◆ **Objective**:
According to the Mojave Cross article below, what is the current version of the cross made of?

Mojave Cross

Claim:   The ACLU sought to have a cross removed from the Mojave National Preserve in California.

TRUE

Example:   [Collected via e-mail, July 2009]

Is it true that the court is california is going to tear down a cross that is a memorial for our fallen soldiers?

EVERY AMERICAN SHOULD SEE THIS VIDEO


Then sign the petition:

www.donttearmedown.com
 

Origins:   The decade-long legal battle over the Mojave Desert Cross exemplified, perhaps better than any other case, that U.S. courts have yet to work out a clear rule of law governing religious displays on public land. At stake in the case was whether an 8-foot-tall cross would be allowed to remain on land within the Mojave National Preserve in Southern California.

The first Mojave cross was a wooden one erected in 1934, but Sunrise Rock, the site on which the current version of the Mojave cross (fashioned out of white-painted metal pipe) now stands, became federal land in 1994 as a part of the Mojave Land Preserve, which encompasses 1.6 million acres of the Mojave Desert in southeastern California and is administered by the National Park Service (NPS).

Back in 1999, Frank Buono brought the Mojave cross to the attention of the American Civil Liberties Union (ACLU). The ACLU then contacted the NPS and requested the cross's removal on the grounds that its display on federal land violated the Constitution's establishment clause (because although the cross was maintained as a war memorial, its specifically Christian symbolism did not apply to all those whom it ostensibly represented, as not all veterans were Christians):
Memorials should be erected in honor of all veterans who served their country, not only for some veterans. Obtrusive, permanent religious displays on government property focusing on the Latin cross, for example, ignore the diversity of religion and the wide array of religious beliefs held by veterans and service members. Even within the Christian faith, many sects do not recognize the Latin cross as their preferred religious symbol. The ACLU maintains that such religious memorials constitute excessive government entanglement with religion in violation of the Establishment Clause.
After an exchange of letters and phone calls between the ACLU and the NPS across several months, the matter was seemingly closed when the NPS sent the ACLU a letter in October 2000 announcing its decision to remove the cross within the next few months. However, in December 2000 Rep. Jerry Lewis of California added a rider to a House appropriations bill specifying that federal funds could not "be used by the Secretary of the Interior to remove the white cross located within the boundary of the Mojave National Preserve in southern California," so the cross remained in place.

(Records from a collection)
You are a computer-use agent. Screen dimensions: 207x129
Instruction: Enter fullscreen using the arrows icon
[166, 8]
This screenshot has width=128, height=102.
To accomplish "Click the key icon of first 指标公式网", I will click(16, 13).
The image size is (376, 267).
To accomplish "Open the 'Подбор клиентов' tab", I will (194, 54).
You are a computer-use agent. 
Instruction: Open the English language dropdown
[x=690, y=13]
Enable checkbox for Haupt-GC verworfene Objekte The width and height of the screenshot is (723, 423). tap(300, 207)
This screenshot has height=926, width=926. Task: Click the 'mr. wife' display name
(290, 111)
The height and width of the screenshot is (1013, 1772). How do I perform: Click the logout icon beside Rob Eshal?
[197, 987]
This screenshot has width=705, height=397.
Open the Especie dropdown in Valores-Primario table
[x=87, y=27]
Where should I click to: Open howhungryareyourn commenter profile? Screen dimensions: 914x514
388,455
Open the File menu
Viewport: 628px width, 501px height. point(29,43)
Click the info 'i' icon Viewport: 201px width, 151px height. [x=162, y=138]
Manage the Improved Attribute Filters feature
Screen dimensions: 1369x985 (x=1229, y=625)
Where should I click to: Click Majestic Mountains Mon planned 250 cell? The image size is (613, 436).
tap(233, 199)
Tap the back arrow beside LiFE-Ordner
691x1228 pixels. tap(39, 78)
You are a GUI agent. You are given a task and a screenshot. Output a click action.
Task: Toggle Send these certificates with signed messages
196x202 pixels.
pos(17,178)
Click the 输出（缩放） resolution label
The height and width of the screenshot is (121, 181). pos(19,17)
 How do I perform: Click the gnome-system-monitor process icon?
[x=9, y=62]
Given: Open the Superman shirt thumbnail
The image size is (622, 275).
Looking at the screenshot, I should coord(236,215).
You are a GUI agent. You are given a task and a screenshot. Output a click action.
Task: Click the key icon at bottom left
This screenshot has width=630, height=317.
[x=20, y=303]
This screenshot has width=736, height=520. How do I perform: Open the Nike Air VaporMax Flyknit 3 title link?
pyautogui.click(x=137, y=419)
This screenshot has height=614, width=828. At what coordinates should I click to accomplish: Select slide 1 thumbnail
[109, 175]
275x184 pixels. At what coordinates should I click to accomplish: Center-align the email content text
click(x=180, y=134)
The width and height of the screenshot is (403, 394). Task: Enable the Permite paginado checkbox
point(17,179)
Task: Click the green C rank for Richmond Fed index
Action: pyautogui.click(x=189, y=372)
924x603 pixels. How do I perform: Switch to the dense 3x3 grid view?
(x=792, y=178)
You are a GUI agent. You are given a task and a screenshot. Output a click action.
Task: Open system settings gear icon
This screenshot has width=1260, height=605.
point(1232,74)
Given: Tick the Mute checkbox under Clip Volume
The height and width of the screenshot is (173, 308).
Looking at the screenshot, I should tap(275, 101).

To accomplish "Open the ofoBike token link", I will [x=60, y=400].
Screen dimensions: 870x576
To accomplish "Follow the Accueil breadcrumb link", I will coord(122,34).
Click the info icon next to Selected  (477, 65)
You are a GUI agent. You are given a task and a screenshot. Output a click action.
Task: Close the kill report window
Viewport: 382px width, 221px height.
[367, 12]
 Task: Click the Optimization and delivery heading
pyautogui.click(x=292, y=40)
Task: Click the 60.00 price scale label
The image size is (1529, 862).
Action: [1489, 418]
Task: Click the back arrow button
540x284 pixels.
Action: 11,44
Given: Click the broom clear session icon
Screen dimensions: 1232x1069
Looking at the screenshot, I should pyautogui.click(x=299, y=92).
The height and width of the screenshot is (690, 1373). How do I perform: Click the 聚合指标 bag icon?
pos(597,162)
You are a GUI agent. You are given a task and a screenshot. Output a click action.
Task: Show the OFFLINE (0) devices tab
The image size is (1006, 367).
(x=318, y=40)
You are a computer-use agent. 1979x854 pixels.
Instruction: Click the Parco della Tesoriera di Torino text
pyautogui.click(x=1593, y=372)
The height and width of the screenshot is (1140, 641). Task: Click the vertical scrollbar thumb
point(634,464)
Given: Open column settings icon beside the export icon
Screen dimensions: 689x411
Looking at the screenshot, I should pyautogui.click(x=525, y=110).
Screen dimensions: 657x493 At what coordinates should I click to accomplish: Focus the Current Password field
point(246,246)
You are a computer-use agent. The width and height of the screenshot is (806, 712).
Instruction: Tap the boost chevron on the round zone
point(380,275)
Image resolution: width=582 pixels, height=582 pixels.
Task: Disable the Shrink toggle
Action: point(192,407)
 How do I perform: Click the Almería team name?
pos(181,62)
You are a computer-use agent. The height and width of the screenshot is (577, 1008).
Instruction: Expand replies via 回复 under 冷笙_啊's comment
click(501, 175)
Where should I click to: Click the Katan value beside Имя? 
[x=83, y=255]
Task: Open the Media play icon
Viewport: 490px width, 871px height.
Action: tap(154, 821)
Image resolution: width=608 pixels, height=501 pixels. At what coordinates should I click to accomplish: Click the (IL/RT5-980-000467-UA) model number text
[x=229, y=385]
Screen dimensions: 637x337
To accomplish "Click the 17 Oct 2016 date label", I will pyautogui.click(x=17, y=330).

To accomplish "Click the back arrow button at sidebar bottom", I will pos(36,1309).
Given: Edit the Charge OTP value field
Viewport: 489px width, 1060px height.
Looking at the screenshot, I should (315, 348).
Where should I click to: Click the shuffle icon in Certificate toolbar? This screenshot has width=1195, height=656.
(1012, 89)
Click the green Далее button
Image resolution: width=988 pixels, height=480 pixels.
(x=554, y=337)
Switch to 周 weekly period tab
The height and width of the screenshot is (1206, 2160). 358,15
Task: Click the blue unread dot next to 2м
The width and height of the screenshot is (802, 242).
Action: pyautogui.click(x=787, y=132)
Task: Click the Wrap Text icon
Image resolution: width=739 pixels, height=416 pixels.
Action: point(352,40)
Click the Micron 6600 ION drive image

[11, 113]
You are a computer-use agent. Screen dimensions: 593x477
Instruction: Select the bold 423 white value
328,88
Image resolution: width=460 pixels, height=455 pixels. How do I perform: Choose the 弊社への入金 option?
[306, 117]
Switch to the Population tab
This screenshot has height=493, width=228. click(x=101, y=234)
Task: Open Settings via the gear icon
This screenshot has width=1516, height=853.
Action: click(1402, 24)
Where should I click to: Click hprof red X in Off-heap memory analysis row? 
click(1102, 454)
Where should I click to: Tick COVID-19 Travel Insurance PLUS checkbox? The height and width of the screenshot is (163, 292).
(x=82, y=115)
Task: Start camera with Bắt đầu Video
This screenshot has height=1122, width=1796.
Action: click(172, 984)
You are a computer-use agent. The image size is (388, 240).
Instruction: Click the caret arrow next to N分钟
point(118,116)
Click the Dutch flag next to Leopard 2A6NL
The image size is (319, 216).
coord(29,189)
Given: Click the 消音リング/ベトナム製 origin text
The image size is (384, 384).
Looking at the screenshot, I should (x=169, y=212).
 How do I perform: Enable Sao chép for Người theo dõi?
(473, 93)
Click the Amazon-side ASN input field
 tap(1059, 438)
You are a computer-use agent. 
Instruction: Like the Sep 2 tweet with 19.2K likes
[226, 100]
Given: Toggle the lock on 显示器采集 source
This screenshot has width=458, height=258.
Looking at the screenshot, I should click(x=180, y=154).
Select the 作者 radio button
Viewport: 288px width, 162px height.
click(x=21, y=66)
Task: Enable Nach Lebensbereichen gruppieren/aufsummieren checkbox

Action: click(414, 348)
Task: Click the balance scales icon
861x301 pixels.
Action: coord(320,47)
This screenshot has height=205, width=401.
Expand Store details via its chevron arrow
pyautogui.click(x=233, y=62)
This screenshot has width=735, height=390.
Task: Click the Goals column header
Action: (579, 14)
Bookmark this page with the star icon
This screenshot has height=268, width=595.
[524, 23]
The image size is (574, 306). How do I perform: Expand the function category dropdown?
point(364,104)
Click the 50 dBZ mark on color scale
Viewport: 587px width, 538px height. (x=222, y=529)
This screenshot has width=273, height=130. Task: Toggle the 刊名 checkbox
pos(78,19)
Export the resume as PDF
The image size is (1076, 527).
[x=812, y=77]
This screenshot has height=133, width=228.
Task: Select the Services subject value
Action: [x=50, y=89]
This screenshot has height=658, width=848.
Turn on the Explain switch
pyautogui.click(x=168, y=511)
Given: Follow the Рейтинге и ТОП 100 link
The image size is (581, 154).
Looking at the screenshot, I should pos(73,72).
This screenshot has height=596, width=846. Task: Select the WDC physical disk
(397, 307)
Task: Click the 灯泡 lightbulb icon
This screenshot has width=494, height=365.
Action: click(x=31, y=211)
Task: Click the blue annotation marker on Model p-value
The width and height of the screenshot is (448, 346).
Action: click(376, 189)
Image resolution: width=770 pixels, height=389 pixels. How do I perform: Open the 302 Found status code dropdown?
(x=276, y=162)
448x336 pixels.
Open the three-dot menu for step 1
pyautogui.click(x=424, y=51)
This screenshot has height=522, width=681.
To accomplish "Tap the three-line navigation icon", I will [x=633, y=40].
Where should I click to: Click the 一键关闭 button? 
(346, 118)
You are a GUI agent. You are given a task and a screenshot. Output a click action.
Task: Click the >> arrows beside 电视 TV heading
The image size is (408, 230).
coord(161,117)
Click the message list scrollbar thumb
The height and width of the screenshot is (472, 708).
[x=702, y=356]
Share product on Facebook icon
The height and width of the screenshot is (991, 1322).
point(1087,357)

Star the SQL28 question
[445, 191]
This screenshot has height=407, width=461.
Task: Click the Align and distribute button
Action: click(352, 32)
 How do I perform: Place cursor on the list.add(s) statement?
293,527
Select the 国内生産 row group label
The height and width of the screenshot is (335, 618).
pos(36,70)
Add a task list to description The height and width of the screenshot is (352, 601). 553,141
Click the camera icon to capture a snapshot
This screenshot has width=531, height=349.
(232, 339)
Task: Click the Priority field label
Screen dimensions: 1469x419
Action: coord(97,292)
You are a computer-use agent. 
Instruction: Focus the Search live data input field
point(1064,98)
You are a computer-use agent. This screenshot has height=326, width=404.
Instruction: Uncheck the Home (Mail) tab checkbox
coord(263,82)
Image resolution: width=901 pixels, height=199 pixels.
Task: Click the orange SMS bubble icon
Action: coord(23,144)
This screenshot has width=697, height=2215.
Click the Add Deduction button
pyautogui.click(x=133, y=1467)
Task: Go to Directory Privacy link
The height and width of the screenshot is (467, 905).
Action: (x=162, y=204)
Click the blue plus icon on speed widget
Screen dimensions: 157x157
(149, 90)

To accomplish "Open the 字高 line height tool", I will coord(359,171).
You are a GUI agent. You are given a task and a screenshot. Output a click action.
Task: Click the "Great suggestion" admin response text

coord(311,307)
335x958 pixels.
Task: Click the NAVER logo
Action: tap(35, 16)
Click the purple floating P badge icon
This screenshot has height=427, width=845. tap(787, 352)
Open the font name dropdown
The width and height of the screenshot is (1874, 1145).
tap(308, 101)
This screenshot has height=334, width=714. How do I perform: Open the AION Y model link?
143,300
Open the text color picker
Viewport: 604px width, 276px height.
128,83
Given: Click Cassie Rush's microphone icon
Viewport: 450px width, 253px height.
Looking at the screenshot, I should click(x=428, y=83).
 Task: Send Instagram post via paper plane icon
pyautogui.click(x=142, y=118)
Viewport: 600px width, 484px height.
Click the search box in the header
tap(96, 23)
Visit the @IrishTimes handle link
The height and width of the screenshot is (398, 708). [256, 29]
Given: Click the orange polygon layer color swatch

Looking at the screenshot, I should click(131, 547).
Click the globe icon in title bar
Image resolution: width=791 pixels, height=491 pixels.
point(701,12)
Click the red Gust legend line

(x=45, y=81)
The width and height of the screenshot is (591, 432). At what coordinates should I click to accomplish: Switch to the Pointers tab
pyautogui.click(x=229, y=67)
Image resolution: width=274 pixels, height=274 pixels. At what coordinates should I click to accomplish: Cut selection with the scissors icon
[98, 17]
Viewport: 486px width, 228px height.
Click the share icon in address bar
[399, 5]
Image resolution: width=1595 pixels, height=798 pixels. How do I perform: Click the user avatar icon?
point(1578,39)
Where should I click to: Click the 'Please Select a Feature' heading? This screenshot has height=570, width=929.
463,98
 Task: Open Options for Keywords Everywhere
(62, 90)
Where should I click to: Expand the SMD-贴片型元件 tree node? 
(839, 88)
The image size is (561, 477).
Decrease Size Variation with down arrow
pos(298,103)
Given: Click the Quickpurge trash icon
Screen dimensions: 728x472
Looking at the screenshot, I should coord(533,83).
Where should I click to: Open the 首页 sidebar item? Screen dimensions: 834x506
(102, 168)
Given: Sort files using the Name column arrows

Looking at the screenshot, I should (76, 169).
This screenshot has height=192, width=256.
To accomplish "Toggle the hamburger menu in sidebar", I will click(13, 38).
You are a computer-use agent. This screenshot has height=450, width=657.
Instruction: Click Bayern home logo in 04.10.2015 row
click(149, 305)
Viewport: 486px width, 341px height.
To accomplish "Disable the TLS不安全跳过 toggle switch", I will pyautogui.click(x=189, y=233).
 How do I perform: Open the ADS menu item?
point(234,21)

◆ **Expected answer**:
White-painted metal pipe.